Fragment shader is executed upon fragment. This is important. When pixel is about to be drawn to framebuffer, fragment shader gets executed. It gets interpolated vertex texture coordinates, color, fog coordinate and textures. It's task is to calculate output pixel color. Fragment shader may also calculate depth (what is going to be written to depth-buffer), but doesn't have to do so - in that case interpolated vertex depth value is automatically used.

Shaders are in OpenGL accessed using shader objects. Each shader object has associated id (similar to texture id), can be bound (as texture). Shader object with id 0 represents the fixed-function pipeline. Shader object can be composed of one or more stages, either sole vertex shader, sole fragment shader or cooperating vertex and fragment shaders.

ÜberLame offers CGL_ARB_program, CGL_ARB_shader and CGL_Core_shader classes, covering low-level shader functionality. Then there's TGLShaderInfo and CGLShaderObject for greater convenience (second layer shader system).

Hardcore GPGPU

In the past, branching instructions (if) were expensive on GPU's. Some branching can be avoided by proper arranging of output data so branch condition can be represented visually as well-representable area of output texture. Then, instead of fullscreen quad, proper geometry is used so the branching condition is constant over geometric primitives.

Consider, for example, simple decission wheter output pixel is on the edge of output image. It can be written as:

if(x == 0 || x == w - 1 || y == 0 || y == h - 1) {
    // border
} else {
    // inside
}

But that brings condition (if) to our shader. But output image edge is well-representable area of output texture. We will have two shaders, one with the 'border' branch and the other with 'inside' branch. We use one pixel smaller fullscreen quad for 'inside' shader and four lines along the edges for 'border' shader. Branching is gone.

→ Data lines
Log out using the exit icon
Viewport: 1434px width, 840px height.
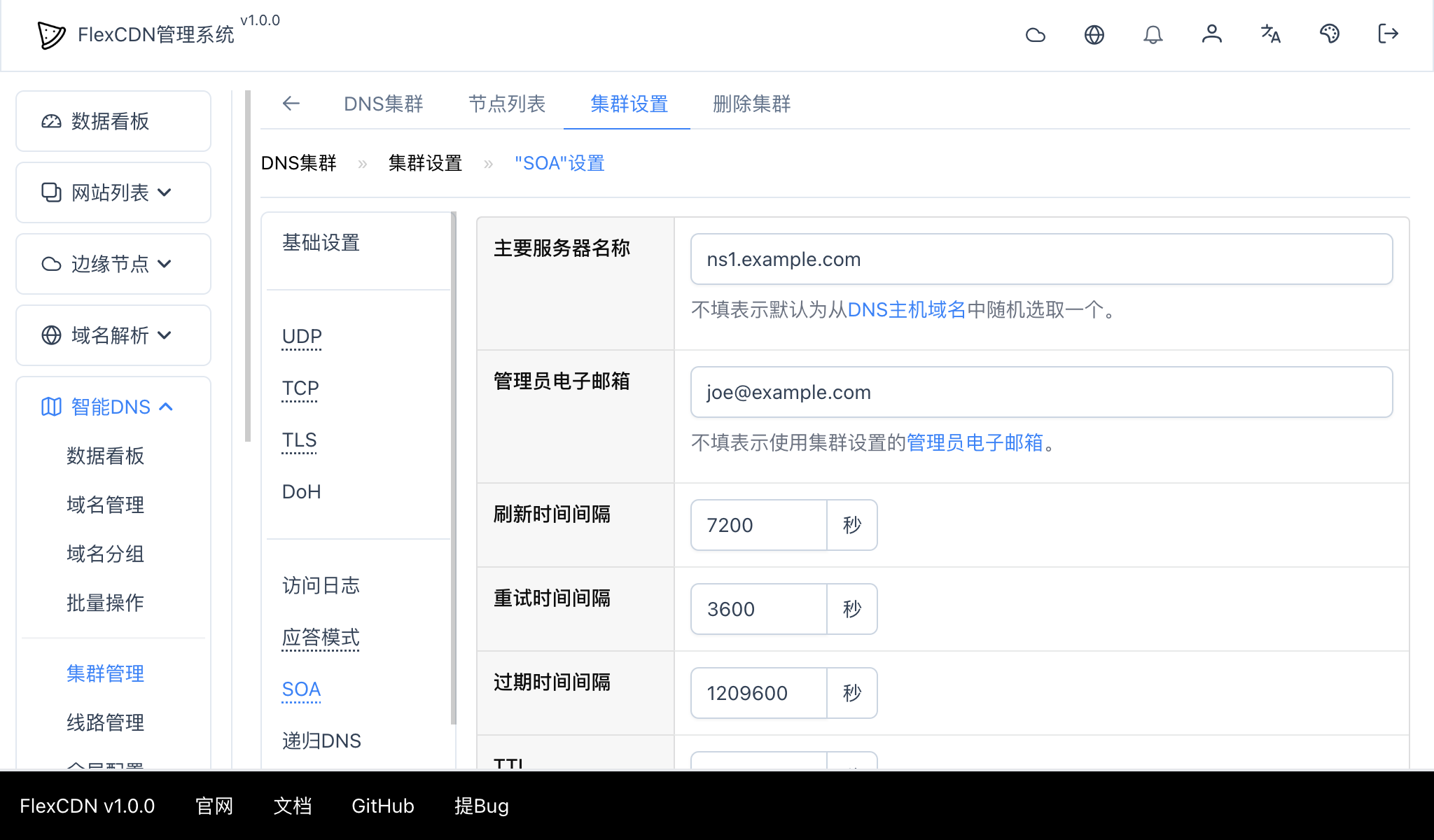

→ Exercises
A: How would you render this sentence from the shader passage above in Spanish: "Shader object with id 0 represents the fixed-function pipeline."?
B: What does the shader passage say, starting at "Shaders are in" and ending at "and fragment shaders.", when "id" is renamed to "identifier"?

→ Responses
A: El objeto de shader con id 0 representa el pipeline de función fija.

B:
Shaders are in OpenGL accessed using shader objects. Each shader object has associated identifier (similar to texture identifier), can be bound (as texture). Shader object with identifier 0 represents the fixed-function pipeline. Shader object can be composed of one or more stages, either sole vertex shader, sole fragment shader or cooperating vertex and fragment shaders.